Pada zamannya persidangan Sengkon dan Karta ini menyedot perhatian masyarakat lua, kedua petani itu bersikukuh menolak seluruh dakwaan yang dilontarkan Jaksa Penuntut Umum
Saat itu, tiga saksi meringankan dihadirkan dan memaparkan bahwa saat pembunuhan itu terjadi Karta tengah meringkuk sakit dirumahnya, namun entah mengapa menurut keyakinan Hakim mereka dianggap bersalah hingga akhirnya diputuskan bersalah.

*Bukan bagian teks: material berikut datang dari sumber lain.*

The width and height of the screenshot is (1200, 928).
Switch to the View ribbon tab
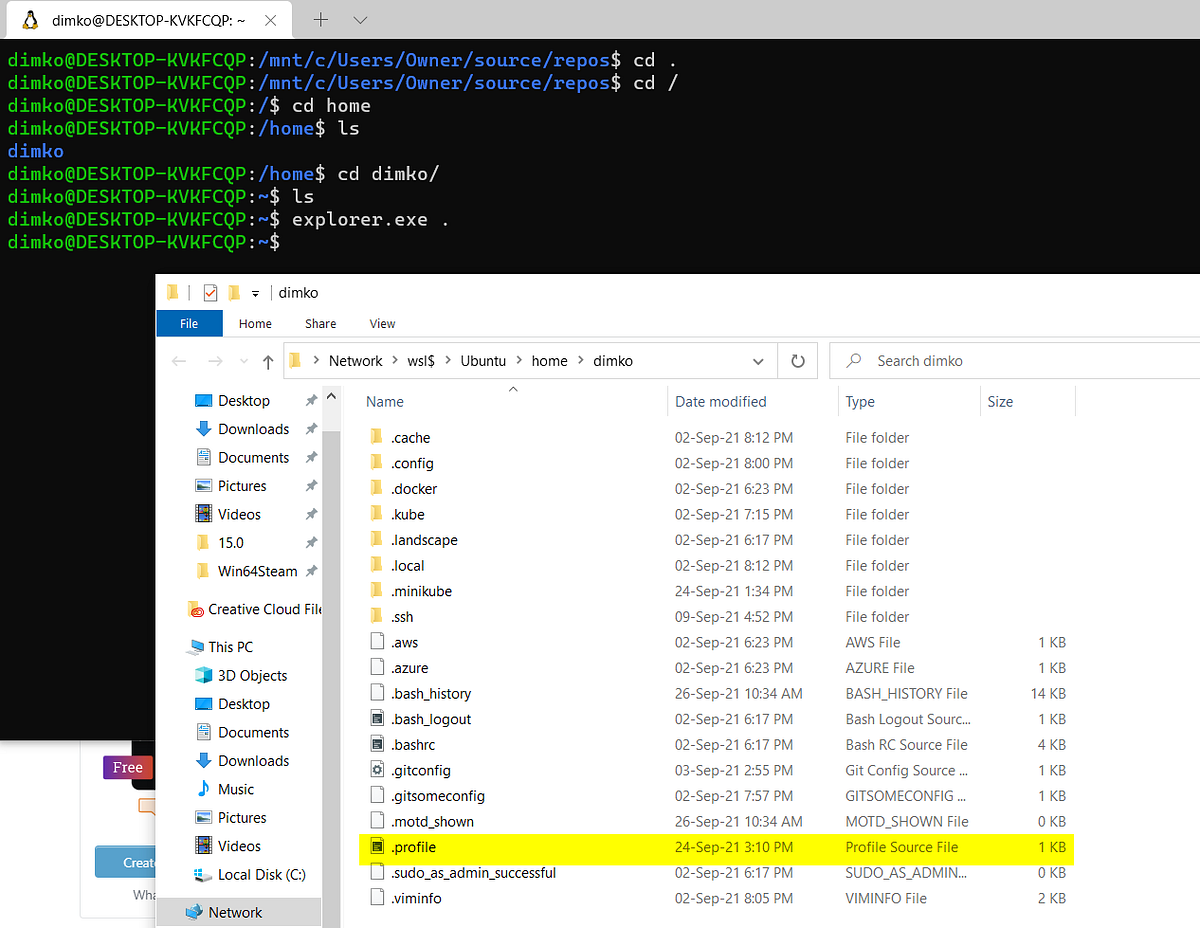(x=381, y=323)
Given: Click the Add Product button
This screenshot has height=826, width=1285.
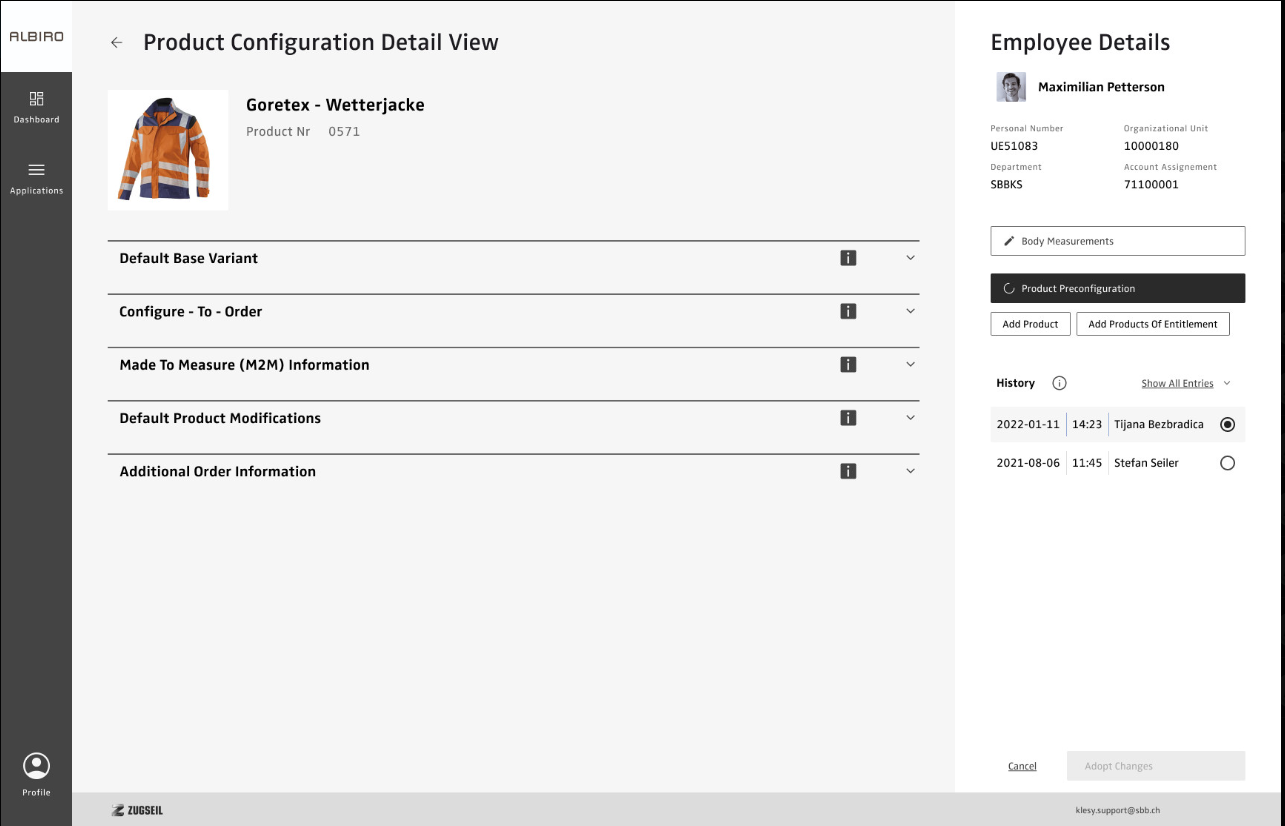Looking at the screenshot, I should [1030, 324].
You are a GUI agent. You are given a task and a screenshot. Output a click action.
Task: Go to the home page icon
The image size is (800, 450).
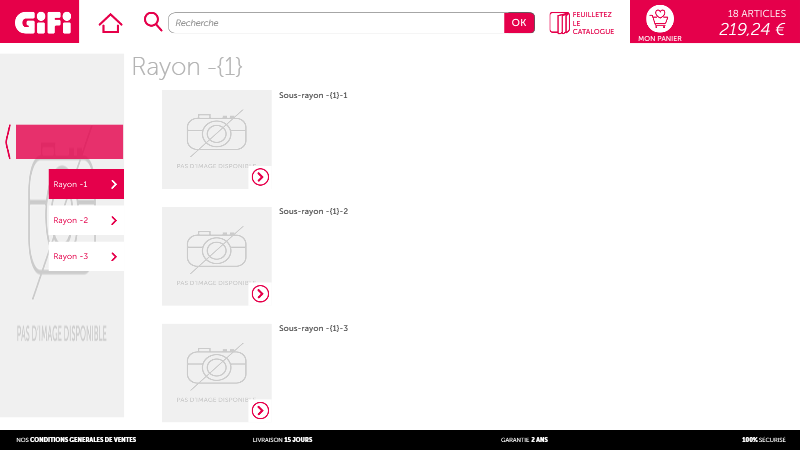(x=110, y=22)
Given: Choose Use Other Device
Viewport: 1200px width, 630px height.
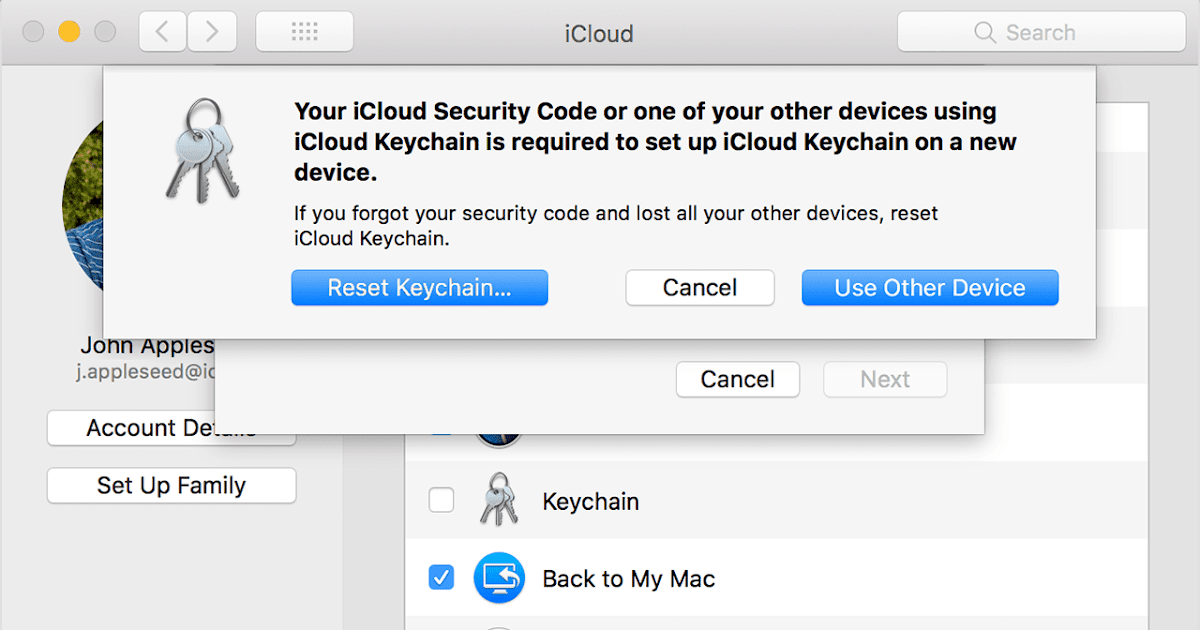Looking at the screenshot, I should pyautogui.click(x=929, y=288).
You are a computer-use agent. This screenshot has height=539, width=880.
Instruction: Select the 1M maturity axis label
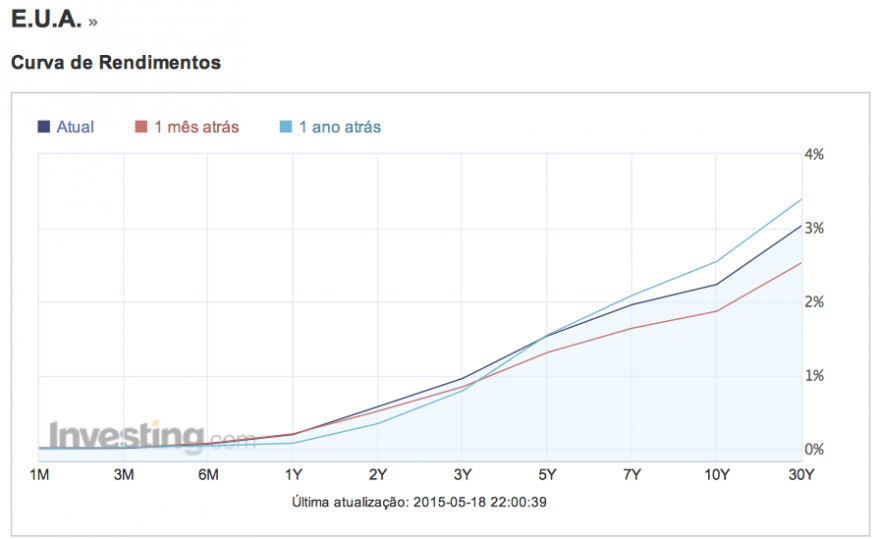click(x=40, y=474)
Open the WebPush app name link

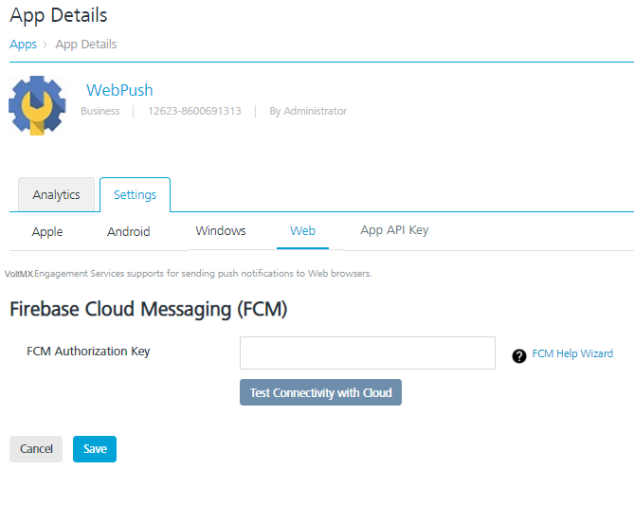(x=119, y=91)
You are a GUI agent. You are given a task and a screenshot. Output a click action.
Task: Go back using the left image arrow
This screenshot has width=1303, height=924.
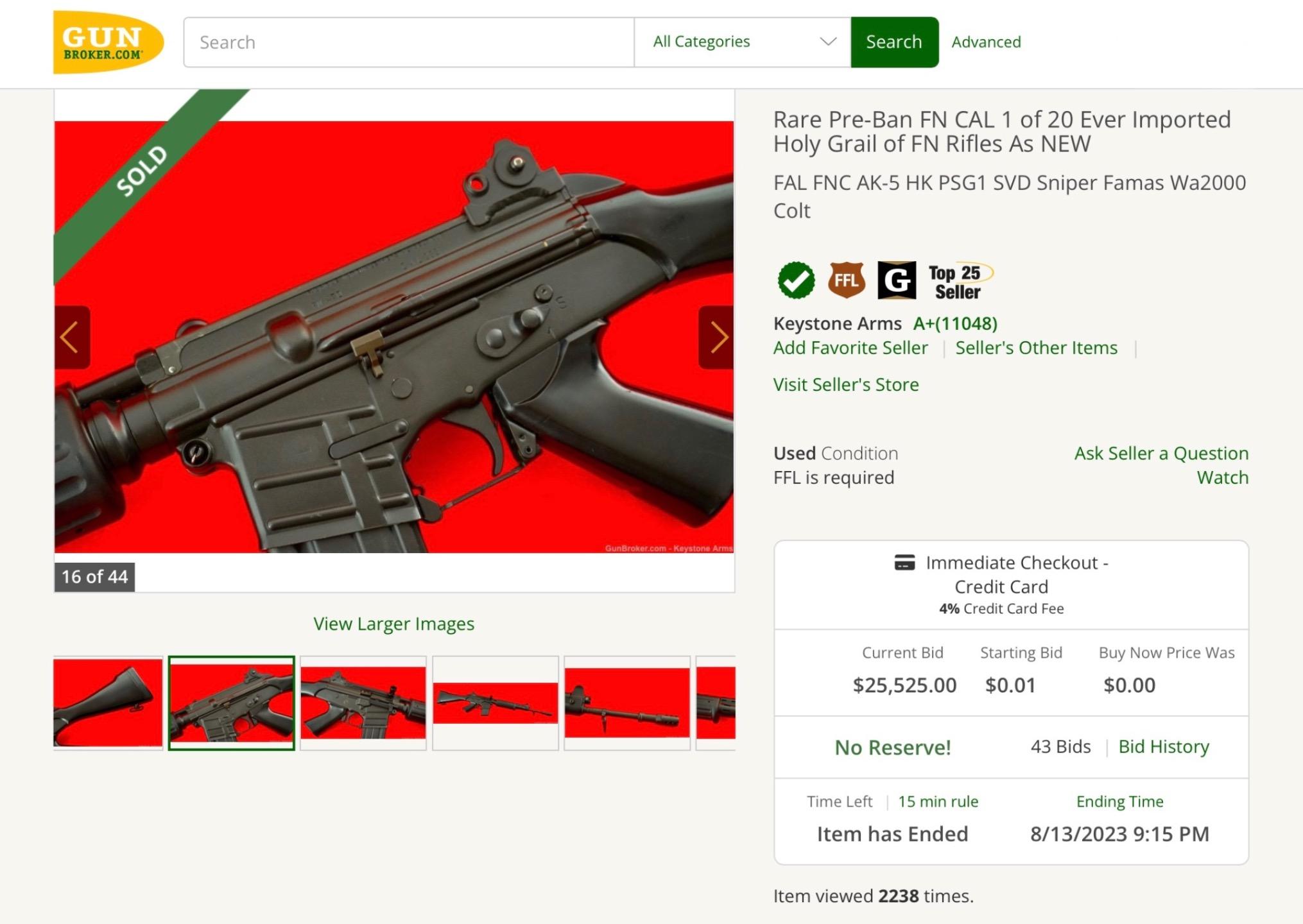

Seperti halnya kelima remaja dalam serial When They See Us, putusan bersalah atas tuduhan tak berdasar tersebut merenggut kemanusian dan kehormatan kedua petani lugu ini, penjara Cipinang bukan akhir perjalanan kisah mereka tapi menjadi awal kehidupan buruk yang menimpa Sengkon dan Karta.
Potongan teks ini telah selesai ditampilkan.